While this foray into alternative television formats recalls what Harmon used to do, it also seems somewhat strained. Not only is it odd that Abed’s deeper happy place is a cartoon about babies, a type of show that, while mirroring Abed’s regression, is a far cry from his standard science fiction and sitcom favorites, but these segments also lack the most essential element of their precursors: self-reflexivity. While the claymation episode drew direct attention to the shift in medium through clever references and asides, this episode simply transports the characters into other formats, without the benefit of such witty commentary.

But perhaps the strangest departure from the original show is the “New Jeff”. Jeff Winger (Joel McHale) has long been a classic narcissist and womanizer, his habitual cynicism and arrogance usually manifested in biting but hilarious remarks. Yet in this episode, he selflessly competes in the “Hunger Deans” on behalf of his friends (disappointingly without shouting “I volunteer!”) to get them all into the coveted “History of Ice Cream” class, and so “New Jeff” is deprived of the typical sleaziness that was so essential to his character. One can only hope that in the future this quest for self-betterment will present a far more significant or at least humorous struggle for the once compulsively callous Jeff.

That said, the “Hunger Deans” do provide some of the wackiness we know and love, especially Dean Pelton’s grand entrance. In fact, the episode may have been more successful if it dedicated more time to the ludicrous games, most of which are only displayed in a montage of short clips. The sheer passion we saw in the great “Pillows and Blankets” battle of season three could have heightened the humor here, emphasizing just how seriously the Greendale students take the “Hunger Deans”.

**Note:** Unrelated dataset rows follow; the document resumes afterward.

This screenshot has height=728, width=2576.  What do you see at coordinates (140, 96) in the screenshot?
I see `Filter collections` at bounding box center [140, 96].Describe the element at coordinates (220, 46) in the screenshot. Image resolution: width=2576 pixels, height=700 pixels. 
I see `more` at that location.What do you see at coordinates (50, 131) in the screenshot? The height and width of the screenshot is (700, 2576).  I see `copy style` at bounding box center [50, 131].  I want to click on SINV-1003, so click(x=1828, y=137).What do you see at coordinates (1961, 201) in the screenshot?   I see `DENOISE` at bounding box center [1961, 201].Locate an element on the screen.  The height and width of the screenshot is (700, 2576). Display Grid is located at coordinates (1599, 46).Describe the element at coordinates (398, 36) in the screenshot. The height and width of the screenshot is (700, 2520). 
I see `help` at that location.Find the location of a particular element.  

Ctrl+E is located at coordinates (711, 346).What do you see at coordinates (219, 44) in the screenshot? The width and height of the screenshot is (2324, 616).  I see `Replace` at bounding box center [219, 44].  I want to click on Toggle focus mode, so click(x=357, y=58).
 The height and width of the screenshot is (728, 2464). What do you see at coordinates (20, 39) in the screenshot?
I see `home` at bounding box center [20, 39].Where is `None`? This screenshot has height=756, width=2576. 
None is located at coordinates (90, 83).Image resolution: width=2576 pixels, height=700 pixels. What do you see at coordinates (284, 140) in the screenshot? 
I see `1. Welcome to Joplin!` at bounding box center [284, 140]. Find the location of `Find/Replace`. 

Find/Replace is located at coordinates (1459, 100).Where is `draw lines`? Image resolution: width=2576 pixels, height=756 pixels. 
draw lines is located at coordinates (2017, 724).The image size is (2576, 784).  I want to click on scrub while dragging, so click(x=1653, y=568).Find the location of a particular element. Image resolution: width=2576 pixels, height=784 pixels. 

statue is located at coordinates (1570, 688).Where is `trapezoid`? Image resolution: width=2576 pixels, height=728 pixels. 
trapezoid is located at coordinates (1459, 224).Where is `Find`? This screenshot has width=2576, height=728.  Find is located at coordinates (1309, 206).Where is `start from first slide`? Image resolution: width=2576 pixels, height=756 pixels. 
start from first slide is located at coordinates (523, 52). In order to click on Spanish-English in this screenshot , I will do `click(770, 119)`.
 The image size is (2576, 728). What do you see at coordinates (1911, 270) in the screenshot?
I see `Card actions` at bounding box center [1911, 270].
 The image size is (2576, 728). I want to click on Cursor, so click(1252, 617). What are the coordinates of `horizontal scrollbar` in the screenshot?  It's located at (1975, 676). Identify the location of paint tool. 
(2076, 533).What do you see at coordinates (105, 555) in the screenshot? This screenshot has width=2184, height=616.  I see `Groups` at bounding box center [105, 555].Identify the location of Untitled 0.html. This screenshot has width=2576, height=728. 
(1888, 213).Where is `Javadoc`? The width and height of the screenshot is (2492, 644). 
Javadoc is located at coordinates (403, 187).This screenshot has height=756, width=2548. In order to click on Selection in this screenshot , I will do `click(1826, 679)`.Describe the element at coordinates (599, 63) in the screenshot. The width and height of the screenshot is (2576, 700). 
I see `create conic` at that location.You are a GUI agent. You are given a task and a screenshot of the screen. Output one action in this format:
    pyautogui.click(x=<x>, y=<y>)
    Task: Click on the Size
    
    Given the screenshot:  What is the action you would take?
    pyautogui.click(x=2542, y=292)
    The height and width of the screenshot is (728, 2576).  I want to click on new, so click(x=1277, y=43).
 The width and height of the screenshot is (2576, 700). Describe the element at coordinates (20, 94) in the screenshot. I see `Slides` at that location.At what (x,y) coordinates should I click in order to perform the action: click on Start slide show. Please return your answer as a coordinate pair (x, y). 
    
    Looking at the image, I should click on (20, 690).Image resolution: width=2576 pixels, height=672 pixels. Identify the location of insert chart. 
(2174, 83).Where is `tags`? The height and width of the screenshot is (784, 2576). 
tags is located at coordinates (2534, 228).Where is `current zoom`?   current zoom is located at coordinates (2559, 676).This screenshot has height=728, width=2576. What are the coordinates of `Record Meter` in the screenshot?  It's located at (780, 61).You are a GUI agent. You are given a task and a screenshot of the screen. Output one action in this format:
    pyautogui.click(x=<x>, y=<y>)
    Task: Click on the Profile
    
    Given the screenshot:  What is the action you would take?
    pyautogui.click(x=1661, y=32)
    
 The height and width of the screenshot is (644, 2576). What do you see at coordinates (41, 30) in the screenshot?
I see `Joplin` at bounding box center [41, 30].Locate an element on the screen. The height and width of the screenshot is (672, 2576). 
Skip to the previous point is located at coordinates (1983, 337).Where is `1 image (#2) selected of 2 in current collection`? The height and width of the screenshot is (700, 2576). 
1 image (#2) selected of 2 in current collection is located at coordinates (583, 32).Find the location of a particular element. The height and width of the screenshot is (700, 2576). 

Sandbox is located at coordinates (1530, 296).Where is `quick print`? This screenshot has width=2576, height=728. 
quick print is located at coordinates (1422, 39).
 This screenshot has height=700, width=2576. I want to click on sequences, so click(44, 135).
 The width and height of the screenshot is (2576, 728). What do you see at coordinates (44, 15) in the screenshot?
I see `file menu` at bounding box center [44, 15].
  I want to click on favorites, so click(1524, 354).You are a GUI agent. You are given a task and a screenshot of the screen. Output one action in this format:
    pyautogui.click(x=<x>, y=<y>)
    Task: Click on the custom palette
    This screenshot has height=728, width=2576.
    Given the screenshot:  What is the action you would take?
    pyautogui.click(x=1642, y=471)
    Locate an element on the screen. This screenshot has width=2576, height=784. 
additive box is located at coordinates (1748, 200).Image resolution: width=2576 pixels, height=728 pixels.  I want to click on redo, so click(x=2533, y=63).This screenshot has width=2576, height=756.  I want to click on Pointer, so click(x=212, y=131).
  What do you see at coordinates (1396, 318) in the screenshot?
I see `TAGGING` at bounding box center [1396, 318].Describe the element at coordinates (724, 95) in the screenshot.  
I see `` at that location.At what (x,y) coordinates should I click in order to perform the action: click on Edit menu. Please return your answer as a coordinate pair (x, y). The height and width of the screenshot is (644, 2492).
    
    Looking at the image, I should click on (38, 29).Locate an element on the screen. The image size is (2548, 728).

Instead, the potential for humor outside of the Games is repeatedly squashed by scattered and uneventful side stories. The majority of the episode consists of discrete subplots, including Troy’s (Donald Glover) blossoming romance with Britta (Gillian Jacobs) and his incipient estrangement from Abed, and Annie’s (Alison Brie) feigned senioritis and prankster partnership with Shirley (Yvette Nicole Brown). Pierce spends the whole episode doing literally nothing, his failure to devise a joke about “balls” serving as filler. While all of these side stories do make small contributions to the episode’s overarching theme — change — they reduce the complexity we have grown to expect from Community.

Community has been an underappreciated gem for the past three years, but its fourth season premiere is sadly lackluster. But if the Dean’s episode-ending prediction isn’t entirely convincing, it could be that Guarascio and Port just need more time. Although “History 101” dulls the former sharpness of the series, it retains some remnants of its essential nature. If the new showrunners can capitalize on the old show’s best tendencies, they may just have a shot at guiding us through “Six Seasons and a Movie”.